%%
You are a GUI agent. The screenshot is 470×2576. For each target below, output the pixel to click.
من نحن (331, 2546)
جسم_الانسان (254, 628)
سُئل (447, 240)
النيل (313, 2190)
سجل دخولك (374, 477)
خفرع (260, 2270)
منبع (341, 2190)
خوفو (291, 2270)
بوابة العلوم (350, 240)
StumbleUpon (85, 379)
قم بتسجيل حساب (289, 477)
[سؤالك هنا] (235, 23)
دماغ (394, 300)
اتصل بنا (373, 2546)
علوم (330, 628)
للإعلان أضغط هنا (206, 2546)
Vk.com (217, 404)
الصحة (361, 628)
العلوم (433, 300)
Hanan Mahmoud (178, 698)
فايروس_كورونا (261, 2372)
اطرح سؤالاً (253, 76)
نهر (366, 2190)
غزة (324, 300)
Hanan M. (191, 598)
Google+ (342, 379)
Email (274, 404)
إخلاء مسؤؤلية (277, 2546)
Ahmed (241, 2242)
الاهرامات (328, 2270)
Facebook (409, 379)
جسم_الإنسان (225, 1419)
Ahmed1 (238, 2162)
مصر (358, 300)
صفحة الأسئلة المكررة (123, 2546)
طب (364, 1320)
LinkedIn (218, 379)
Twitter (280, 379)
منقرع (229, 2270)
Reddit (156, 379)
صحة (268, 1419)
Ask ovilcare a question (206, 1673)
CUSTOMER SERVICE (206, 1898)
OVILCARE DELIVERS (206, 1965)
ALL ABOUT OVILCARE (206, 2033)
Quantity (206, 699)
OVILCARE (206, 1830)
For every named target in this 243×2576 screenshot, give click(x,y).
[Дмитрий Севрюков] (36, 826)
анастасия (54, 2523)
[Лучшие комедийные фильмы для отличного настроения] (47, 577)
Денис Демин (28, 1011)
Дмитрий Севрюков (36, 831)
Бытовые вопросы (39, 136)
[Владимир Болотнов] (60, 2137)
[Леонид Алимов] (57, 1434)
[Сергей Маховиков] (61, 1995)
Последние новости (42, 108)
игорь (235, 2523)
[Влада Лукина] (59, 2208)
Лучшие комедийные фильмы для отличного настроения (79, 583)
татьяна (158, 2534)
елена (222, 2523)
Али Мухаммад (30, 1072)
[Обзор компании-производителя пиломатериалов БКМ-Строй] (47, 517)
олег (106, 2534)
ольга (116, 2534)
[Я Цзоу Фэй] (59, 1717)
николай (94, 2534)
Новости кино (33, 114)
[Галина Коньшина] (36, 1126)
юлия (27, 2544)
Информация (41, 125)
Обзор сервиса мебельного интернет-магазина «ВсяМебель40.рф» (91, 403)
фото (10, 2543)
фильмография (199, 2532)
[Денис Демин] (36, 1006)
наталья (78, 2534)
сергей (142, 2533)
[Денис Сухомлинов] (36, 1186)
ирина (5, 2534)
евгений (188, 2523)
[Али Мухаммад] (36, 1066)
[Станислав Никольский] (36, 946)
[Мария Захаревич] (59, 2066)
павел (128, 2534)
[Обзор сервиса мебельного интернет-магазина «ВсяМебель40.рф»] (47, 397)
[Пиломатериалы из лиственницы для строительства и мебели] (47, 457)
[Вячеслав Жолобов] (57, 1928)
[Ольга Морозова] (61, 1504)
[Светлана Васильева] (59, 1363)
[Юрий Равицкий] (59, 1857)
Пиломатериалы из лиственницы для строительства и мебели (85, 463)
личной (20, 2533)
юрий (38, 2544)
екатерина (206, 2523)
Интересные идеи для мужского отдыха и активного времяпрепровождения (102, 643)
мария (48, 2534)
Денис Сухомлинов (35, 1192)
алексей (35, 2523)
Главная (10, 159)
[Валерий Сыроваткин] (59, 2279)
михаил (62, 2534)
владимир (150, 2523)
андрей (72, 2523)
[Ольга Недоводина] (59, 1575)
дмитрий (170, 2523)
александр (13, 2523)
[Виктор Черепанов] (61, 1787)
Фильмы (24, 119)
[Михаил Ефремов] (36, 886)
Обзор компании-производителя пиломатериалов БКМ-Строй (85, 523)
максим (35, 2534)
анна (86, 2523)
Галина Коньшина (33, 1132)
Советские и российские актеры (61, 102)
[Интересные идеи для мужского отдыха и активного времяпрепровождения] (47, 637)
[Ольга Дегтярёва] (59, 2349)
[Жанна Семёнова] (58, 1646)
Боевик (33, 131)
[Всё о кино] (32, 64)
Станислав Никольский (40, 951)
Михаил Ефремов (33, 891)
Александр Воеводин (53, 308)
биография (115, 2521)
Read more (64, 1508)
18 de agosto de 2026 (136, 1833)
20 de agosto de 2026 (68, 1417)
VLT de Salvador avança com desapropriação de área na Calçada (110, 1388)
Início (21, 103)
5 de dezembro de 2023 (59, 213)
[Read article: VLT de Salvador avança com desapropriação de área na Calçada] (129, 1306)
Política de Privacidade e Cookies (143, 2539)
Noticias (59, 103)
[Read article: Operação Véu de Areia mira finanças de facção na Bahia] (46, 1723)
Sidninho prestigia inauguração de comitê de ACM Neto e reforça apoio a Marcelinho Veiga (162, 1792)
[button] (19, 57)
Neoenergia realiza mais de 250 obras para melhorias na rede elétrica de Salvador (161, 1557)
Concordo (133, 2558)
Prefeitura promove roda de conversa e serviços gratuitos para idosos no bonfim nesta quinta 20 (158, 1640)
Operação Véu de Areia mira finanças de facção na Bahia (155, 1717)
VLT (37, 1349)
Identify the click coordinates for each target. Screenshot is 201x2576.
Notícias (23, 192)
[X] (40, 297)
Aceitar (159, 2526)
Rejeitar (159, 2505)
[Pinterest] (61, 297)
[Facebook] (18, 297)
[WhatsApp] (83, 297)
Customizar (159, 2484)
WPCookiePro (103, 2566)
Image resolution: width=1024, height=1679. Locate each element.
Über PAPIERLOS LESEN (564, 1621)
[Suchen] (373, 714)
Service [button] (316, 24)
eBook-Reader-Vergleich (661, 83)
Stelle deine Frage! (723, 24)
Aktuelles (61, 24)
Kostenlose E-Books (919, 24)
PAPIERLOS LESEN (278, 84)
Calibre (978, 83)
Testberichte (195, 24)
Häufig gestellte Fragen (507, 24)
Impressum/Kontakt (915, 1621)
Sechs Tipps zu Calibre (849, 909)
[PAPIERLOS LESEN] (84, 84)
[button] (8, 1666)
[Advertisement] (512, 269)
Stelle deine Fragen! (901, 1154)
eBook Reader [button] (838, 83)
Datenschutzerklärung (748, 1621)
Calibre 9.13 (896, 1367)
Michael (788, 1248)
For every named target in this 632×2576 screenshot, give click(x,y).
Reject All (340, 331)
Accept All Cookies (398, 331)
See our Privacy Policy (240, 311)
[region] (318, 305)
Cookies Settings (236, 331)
%%
## What the exercise asks
Print, without alteration, only the lines above between the one holding "Google+ (342, 379)" and the one holding "صحة (268, 1419)", inclusive.

## Exercise output
Google+ (342, 379)
Email (274, 404)
إخلاء مسؤؤلية (277, 2546)
Ahmed (241, 2242)
الاهرامات (328, 2270)
Facebook (409, 379)
جسم_الإنسان (225, 1419)
Ahmed1 (238, 2162)
مصر (358, 300)
صفحة الأسئلة المكررة (123, 2546)
طب (364, 1320)
LinkedIn (218, 379)
Twitter (280, 379)
منقرع (229, 2270)
Reddit (156, 379)
صحة (268, 1419)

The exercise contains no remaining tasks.